SRIOV and Multus images not pulled from local mirror registry

Bug #1829299 reported by Cristopher Lemus
10
This bug affects 1 person
Affects Status Importance Assigned to Milestone
StarlingX
Fix Released
High
Mingyuan Qi

Bug Description

Brief Description
-----------------
nfvpe/multus:v3.2 and nfvpe/sriov-cni:latest are not being pulled from local (mirror) registry. They keep trying to pull them from public registry.

Severity
--------
Major: All pods that require these two images are not able to start.

Steps to Reproduce
------------------
Follow up the procedure to configure starlingx. Once the systems are unlocked, the pods try to start and fails when they can't pull the image.

Expected Behavior
------------------
PODs should pull the images from mirror registry, as all other docker images required for kube-system, i.e. calico, coredns, etc.

Actual Behavior
----------------
Pod tries to pull image from public registry:

  Normal Pulling 4m51s (x41 over 3h10m) kubelet, controller-0 pulling image "nfvpe/multus:v3.2"
  Normal BackOff 0s (x840 over 3h10m) kubelet, controller-0 Back-off pulling image "nfvpe/multus:v3.2"

Reproducibility
---------------
100% on configurations with local (mirror) registry.

System Configuration
--------------------
All 4 configs using local (mirror) registry.

Branch/Pull Time/Commit
-----------------------
Currently present on CENGN Image: 20190515T013000Z

Last Pass
---------
These are new images, checking the logs, the issue is present since Monday, May 13th.

Timestamp/Logs
--------------
With describe pod, we detected that the images are not being pulled from mirror registry:

kubectl -n kube-system describe pod kube-multus-ds-amd64-9n44g
.
.
.

Events:
  Type Reason Age From Message
  ---- ------ ---- ---- -------
  Warning Failed 49m (x617 over 3h10m) kubelet, controller-0 Error: ImagePullBackOff
  Normal Pulling 4m51s (x41 over 3h10m) kubelet, controller-0 pulling image "nfvpe/multus:v3.2"
  Normal BackOff 0s (x840 over 3h10m) kubelet, controller-0 Back-off pulling image "nfvpe/multus:v3.2"

Test Activity
-------------
Sanity.

Revision history for this message
Cristopher Lemus (cjlemusc) wrote :
Revision history for this message
Cristopher Lemus (cjlemusc) wrote :

Something that might help.
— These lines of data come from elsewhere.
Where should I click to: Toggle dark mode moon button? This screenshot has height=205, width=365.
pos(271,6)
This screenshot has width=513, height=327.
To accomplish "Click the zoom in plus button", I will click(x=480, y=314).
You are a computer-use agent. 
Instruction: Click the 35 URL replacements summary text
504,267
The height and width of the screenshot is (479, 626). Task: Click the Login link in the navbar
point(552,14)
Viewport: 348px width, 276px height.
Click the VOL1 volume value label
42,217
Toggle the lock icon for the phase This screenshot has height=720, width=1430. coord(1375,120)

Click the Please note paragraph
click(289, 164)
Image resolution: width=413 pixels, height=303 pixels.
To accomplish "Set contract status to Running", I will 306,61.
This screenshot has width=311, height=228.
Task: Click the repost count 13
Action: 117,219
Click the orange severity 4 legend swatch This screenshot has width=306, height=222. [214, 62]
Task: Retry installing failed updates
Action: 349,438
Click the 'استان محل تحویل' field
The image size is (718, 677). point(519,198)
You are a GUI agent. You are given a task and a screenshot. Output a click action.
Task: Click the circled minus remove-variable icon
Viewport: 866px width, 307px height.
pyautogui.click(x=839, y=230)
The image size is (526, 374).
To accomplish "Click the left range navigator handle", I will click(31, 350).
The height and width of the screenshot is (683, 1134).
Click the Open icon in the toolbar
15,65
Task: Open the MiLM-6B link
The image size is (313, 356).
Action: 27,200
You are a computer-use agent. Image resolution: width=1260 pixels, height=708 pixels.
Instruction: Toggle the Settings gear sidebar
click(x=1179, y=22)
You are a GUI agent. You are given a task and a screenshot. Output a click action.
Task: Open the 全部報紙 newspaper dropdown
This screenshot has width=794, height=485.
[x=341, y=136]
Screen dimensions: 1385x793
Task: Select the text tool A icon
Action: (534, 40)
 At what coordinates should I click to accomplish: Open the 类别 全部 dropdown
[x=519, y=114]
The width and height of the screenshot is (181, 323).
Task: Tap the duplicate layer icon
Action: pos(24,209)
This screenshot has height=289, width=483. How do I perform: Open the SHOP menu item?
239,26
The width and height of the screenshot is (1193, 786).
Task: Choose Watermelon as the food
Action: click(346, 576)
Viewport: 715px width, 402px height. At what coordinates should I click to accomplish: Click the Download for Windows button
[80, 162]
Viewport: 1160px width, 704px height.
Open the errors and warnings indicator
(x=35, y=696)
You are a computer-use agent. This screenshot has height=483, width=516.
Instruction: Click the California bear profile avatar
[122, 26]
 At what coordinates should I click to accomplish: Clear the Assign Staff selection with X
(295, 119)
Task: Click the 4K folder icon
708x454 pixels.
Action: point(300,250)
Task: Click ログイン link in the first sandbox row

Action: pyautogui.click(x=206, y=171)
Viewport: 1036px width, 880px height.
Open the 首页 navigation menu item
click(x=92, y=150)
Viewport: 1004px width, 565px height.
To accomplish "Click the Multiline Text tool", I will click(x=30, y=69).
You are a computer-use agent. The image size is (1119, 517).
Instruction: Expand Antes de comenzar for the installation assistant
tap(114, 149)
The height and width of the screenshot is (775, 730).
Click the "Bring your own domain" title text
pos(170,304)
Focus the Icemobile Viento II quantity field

Checking on /etc/kubernetes/multus.yaml and /etc/kubernetes/sriov-cni.yaml, the docker image is defined without the mirror registry ip address, i.e., multus:

image: nfvpe/multus:v3.2

Verifying other pods where the image is properly pulled, the IP of the mirror registry should be there, i.e., calico:

image: 192.168.100.60/calico/cni:v3.6.1
image: 192.168.100.60/calico/cni:v3.6.1

192.168.100.60 <- Our mirror registry

As a workaround we tried:
1. Manually edit /etc/kubernetes/multus.yaml and /etc/kubernetes/sriov-cni.yaml and add the registry ip.
2. Update the config with:
    kubectl --kubeconfig=/etc/kubernetes/admin.conf replace -f /etc/kubernetes/sriov-cni.yaml
    kubectl --kubeconfig=/etc/kubernetes/admin.conf replace -f /etc/kubernetes/multus.yaml
3. Remove old pods to launch new ones

With that, the pods started successfully:

controller-0:~$ kubectl get pods -n kube-system |egrep "multus|sriov"
kube-multus-ds-amd64-dd2s6 1/1 Running 0 76m
kube-multus-ds-amd64-r99qz 1/1 Running 0 76m
kube-multus-ds-amd64-rdgxr 1/1 Running 0 76m
kube-multus-ds-amd64-ssfxb 1/1 Running 0 76m
kube-sriov-cni-ds-amd64-8nrbz 1/1 Running 0 75m
kube-sriov-cni-ds-amd64-g999n 1/1 Running 0 75m
kube-sriov-cni-ds-amd64-j9mlh 1/1 Running 0 75m
kube-sriov-cni-ds-amd64-r4gms 1/1 Running 0 76m

Is something missing from the templates?: https://opendev.org/starlingx/config/src/branch/master/puppet-manifests/src/modules/platform/templates/multus.yaml.erb#L134

Ghada Khalil (gkhalil)
description: updated
Revision history for this message
Ghada Khalil (gkhalil) wrote :

These images are available in a public location (similar to other images used in starlingx):
nfvpe/sriov-cni:latest
nfvpe/multus:v3.2

Assigning to Mingyuan Qi to investigate if this has something to do with the proxy setup

Changed in starlingx:
assignee: nobody → Mingyuan Qi (myqi)
summary: - SRIOV and Multus images not pulled from mirror registry
+ SRIOV and Multus images not pulled from local mirror registry
Changed in starlingx:
importance: Undecided → High
tags: added: stx.2.0 stx.containers
Revision history for this message
Ghada Khalil (gkhalil) wrote :

Marking as release gating / high priority as the issue is affecting sanity with local mirror registry.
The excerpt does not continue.